Task input:
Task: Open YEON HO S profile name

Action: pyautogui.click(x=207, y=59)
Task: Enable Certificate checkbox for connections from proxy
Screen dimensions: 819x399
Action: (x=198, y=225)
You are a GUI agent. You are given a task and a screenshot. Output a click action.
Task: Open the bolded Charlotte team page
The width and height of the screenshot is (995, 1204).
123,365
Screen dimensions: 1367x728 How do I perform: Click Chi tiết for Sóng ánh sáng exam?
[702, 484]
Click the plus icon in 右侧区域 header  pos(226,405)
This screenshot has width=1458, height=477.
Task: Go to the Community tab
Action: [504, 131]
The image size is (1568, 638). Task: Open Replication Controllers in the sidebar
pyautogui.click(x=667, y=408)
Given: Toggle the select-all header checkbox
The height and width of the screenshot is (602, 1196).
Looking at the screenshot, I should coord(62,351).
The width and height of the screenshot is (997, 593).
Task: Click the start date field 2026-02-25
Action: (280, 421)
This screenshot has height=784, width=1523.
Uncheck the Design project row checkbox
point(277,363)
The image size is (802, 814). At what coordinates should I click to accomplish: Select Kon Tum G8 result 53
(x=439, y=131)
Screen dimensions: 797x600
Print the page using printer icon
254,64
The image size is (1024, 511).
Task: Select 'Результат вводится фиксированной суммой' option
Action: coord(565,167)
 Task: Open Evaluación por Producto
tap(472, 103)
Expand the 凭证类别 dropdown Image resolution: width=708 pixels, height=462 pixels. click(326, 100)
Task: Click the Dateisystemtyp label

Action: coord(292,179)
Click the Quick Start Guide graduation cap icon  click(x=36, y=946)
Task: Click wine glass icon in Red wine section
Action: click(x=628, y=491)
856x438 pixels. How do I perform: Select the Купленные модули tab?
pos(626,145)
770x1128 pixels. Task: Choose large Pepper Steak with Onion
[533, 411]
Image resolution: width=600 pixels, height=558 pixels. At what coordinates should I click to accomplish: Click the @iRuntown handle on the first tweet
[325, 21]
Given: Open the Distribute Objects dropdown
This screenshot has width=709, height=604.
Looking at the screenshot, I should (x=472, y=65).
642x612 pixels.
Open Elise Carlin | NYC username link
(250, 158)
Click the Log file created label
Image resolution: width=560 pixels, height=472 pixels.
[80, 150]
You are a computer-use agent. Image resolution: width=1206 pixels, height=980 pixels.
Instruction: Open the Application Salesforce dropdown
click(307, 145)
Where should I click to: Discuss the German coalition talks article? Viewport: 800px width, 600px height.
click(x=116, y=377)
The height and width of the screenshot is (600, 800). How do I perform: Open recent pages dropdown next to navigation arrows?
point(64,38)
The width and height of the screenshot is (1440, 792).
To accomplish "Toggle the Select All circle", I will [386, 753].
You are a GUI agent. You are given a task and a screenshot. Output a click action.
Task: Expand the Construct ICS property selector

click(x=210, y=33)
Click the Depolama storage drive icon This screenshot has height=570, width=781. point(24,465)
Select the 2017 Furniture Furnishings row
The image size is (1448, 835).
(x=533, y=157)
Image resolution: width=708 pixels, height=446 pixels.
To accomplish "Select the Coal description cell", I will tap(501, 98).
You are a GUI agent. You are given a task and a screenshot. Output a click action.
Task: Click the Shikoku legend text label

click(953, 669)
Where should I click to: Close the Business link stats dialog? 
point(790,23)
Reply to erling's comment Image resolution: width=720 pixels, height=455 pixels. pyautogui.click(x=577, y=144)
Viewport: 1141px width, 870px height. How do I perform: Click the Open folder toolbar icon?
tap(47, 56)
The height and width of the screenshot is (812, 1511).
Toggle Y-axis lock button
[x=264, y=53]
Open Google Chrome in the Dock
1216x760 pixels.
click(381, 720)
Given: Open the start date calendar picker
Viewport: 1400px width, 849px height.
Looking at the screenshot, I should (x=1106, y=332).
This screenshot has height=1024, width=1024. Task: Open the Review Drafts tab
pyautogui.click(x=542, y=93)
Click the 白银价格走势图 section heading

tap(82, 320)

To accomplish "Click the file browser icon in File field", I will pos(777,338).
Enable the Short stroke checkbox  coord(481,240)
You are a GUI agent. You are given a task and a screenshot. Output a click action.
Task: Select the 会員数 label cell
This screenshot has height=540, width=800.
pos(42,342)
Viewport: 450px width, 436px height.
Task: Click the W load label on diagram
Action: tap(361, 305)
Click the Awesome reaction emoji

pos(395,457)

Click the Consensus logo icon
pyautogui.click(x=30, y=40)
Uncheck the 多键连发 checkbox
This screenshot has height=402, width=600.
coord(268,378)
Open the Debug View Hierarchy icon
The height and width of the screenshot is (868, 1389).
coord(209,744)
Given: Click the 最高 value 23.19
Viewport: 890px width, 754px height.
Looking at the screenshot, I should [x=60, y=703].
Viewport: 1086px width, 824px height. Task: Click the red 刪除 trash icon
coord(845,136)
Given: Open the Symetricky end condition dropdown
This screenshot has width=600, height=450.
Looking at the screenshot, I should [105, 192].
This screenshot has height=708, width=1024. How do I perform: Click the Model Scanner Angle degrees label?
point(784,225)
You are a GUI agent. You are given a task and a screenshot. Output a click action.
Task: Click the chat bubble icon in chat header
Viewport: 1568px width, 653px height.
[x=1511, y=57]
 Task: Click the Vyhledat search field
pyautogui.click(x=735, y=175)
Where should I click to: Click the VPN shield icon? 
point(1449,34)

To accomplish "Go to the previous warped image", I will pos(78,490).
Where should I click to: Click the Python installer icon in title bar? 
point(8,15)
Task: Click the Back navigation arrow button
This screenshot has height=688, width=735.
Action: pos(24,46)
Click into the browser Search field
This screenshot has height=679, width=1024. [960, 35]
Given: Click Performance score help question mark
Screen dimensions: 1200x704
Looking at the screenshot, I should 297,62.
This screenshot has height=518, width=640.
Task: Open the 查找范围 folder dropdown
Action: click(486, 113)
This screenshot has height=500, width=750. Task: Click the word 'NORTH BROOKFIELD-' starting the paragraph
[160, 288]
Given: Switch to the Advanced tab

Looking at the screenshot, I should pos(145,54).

Problem: Copy out each line of the data where the string "Enable" appears.

Completed exercise:
Task: Enable Certificate checkbox for connections from proxy
Enable the Short stroke checkbox  coord(481,240)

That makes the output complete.